It is discreet, transparent and it is often when it becomes cloudy and no longer lets light penetrate that we discover its existence. Because, if the cornea is damaged, blindness threatens.
Thin film that covers the eye, it can be altered by various causes: diseases such as keratoconus, characterized by deformation of the eye, infections such as herpes, accidents, burns … It can also lose its transparency after a surgical operation. In France, 8,000 people would need a transplant.
Lamellar graft: we operate much earlier
“Before, we waited until the cornea is almost whitened to propose a transplant, explains Prof. Eric Gabison, who performs 10% of corneal transplants in France. Today, with the lamellar transplant, we operate much earlier.”
Developed ten years ago, this ultra sophisticated technique involves grafting not a total cornea, but only the thin altered layer. In 80% of cases, it is the endothelium, a 10 micron tissue, made up of a single thickness of cells, that the surgeon slips through a 2.2 mm incision inside the cornea to replace diseased tissue. To fix this slat and adjust it, it injects micro air bubbles. A work of goldsmith.
The advantages are major: the operation is performed under local anesthesia, the patient leaves the same day, the risk of rejection is minimal (1 to 2%, against 10 to 30% for the total transplant), recovery of acuity visual is much better (8 to 10/10) and faster.
It is also possible to graft only the stroma, the intermediate layer of the cornea between the epithelium, on the outside, and the endothelium, in depth. Even if the cornea is a poorly immunogenic tissue, there is a lack of solutions for patients who have had a rejection after a first transplant, or affected by the herpes virus.
Stem cell injection: the future?
New approaches are under study. Thanks to the Pax6 gene, researchers are able to transform stem cells from the skin or bone marrow into transparent cells.
• Other work is aimed at making corneal tissue resistant to the herpes virus: a gene encoding an enzyme that cuts this virus is integrated into cells. These techniques have already been proven on animals.

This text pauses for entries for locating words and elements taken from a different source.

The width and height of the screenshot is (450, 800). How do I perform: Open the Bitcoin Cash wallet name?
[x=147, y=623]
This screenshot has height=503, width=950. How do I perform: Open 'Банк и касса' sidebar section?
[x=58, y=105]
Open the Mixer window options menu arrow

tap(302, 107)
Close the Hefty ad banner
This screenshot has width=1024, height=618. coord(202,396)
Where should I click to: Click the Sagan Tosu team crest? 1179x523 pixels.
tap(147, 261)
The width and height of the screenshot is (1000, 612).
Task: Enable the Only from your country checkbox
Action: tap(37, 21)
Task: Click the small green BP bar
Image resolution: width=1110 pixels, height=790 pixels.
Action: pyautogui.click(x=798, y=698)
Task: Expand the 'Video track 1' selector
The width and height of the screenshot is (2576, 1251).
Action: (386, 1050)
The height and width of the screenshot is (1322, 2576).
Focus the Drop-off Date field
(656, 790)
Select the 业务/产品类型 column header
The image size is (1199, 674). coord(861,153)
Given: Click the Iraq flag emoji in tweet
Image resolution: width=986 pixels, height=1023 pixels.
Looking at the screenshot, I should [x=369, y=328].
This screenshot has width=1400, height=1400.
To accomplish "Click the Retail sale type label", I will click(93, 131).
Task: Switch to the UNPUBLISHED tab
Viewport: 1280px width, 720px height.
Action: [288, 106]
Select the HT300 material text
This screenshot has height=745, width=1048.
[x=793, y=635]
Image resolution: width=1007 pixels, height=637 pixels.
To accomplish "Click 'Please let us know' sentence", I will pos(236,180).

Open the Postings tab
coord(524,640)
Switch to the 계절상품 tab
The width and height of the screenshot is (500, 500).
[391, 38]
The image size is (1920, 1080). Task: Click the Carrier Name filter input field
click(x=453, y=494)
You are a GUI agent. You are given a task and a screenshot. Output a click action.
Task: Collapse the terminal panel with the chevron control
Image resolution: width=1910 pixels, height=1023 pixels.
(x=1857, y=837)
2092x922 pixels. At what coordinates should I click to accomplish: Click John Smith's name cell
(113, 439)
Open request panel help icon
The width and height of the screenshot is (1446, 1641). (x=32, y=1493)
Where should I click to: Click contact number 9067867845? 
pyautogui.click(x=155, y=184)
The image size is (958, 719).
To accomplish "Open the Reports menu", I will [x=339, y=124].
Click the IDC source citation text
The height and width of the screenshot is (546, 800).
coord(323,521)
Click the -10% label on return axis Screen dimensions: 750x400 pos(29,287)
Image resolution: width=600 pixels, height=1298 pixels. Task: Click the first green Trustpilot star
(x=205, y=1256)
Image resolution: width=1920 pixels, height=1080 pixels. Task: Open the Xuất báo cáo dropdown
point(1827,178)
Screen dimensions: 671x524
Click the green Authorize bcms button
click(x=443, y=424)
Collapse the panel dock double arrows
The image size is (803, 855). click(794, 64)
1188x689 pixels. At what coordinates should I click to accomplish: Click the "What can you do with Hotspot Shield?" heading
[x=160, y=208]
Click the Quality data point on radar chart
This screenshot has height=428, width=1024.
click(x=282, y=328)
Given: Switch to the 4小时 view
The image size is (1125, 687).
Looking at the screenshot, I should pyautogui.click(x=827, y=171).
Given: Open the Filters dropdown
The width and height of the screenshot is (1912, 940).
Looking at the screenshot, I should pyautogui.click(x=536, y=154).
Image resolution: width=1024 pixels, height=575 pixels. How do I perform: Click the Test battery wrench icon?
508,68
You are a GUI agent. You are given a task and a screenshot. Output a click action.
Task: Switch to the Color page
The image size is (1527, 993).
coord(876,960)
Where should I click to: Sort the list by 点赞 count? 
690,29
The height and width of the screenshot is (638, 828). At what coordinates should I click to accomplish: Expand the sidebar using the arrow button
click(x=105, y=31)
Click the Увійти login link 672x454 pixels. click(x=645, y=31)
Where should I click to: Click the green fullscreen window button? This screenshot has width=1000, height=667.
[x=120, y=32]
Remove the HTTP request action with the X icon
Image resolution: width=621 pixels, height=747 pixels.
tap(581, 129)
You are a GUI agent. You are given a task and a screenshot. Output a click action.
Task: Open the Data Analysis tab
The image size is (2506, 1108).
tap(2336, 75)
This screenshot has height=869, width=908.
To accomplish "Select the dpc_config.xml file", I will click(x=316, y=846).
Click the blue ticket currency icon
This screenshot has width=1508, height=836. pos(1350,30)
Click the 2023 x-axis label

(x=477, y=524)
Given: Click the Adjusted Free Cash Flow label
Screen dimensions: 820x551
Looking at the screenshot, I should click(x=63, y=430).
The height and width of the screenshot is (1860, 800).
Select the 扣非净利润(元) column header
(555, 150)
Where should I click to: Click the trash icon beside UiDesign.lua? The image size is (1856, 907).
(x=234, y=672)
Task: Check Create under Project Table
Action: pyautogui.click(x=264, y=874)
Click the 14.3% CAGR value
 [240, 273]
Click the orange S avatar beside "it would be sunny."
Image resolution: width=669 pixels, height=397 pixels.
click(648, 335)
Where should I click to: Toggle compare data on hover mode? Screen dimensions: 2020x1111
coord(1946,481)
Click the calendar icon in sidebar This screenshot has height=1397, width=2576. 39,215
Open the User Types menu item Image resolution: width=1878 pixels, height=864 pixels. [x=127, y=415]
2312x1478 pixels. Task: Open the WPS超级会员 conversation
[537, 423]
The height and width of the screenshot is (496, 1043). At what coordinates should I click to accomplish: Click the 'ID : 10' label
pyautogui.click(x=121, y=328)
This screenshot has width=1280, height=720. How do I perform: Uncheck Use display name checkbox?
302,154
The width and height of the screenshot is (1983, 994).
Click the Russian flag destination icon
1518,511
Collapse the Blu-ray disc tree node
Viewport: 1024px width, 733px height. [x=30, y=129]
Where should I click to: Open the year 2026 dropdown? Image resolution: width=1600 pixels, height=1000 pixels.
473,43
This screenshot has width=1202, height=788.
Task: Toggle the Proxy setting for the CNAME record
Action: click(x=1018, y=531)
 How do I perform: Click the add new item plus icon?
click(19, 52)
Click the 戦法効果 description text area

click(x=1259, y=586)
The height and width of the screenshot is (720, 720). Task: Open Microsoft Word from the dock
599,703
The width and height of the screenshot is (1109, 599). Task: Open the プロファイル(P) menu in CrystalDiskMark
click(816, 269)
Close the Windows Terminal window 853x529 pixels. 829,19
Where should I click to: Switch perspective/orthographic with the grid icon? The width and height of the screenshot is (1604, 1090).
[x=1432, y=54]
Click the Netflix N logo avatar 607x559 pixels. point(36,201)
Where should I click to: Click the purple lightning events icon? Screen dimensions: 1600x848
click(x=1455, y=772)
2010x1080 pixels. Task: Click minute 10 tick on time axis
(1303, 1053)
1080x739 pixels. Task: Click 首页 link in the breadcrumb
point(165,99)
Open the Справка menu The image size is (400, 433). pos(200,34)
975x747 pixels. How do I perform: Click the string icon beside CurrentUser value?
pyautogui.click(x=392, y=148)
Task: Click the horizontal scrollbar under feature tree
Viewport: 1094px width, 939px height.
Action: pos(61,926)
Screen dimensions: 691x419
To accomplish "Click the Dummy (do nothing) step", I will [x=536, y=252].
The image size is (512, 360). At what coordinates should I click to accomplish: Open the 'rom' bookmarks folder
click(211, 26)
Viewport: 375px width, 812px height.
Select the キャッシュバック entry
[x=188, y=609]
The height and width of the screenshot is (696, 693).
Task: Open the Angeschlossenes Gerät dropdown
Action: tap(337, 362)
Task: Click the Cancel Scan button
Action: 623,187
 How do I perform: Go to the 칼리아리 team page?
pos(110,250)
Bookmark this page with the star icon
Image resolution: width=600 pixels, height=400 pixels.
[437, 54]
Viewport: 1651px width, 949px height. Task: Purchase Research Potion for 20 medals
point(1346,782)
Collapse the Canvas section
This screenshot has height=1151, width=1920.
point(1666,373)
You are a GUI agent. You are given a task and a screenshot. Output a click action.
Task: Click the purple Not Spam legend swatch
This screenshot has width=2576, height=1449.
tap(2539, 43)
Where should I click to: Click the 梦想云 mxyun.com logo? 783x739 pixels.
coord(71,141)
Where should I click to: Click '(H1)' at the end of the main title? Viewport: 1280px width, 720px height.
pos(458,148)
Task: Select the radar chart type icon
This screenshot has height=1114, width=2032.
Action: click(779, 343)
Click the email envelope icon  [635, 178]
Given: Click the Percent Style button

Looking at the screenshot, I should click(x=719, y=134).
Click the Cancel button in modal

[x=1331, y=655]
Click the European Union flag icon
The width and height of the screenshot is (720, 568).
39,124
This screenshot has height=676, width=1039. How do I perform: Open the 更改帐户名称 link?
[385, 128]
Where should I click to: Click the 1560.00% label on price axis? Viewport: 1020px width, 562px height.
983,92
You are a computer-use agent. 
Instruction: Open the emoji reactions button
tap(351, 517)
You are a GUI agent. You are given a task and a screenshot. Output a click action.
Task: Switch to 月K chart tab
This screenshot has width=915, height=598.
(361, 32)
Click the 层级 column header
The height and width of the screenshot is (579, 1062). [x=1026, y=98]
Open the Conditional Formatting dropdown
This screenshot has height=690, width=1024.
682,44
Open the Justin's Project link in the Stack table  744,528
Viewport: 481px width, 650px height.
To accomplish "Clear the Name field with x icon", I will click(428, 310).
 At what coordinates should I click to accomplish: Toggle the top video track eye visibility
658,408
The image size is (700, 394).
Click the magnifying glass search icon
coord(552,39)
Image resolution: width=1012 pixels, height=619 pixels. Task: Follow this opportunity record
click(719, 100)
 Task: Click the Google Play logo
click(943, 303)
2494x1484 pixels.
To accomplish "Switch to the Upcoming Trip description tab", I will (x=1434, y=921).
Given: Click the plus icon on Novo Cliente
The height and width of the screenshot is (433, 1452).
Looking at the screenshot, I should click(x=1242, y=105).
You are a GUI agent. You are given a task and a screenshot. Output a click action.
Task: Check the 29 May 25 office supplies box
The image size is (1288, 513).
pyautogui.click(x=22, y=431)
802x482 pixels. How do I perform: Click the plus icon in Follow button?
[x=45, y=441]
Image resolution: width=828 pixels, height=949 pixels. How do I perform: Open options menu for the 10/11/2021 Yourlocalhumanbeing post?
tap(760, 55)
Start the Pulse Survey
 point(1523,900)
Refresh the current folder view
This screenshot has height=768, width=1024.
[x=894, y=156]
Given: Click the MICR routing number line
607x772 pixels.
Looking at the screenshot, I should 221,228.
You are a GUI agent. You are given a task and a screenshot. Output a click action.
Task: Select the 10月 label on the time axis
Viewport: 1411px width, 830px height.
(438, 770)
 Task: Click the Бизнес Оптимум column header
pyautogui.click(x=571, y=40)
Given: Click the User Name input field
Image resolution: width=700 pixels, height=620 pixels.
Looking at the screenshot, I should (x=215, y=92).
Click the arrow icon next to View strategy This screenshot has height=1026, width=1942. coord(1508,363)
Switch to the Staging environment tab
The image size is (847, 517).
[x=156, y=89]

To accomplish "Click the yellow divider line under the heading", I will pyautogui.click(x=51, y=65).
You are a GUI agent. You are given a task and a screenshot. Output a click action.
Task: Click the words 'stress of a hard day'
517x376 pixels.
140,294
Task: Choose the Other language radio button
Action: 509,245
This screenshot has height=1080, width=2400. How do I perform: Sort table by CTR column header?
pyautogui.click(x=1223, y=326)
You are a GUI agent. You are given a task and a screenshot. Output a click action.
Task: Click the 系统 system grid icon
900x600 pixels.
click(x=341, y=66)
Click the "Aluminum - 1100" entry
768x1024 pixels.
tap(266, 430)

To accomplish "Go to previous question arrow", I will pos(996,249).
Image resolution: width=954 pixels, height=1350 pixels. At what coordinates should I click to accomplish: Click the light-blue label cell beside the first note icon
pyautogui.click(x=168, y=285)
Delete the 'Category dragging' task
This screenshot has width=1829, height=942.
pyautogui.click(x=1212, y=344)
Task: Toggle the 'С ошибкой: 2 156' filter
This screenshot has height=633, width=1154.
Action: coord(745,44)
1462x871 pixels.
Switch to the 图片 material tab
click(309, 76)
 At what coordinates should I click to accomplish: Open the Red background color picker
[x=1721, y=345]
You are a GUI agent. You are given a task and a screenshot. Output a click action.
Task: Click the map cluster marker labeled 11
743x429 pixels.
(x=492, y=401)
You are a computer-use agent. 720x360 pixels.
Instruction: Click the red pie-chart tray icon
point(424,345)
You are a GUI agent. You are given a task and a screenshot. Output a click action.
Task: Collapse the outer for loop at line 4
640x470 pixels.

• The Adolphe de Rothschild Foundation is about to embark on a first clinical trial aimed at regenerating the transparency of the cornea by injecting modified mesenchymal stem cells into patients who have suffered eye burns. Objective: to repair the eye in situ.
• “Keratoprostheses” are also being studied: these artificial corneas would be colonized by stem cells before implantation, in order to be better tolerated.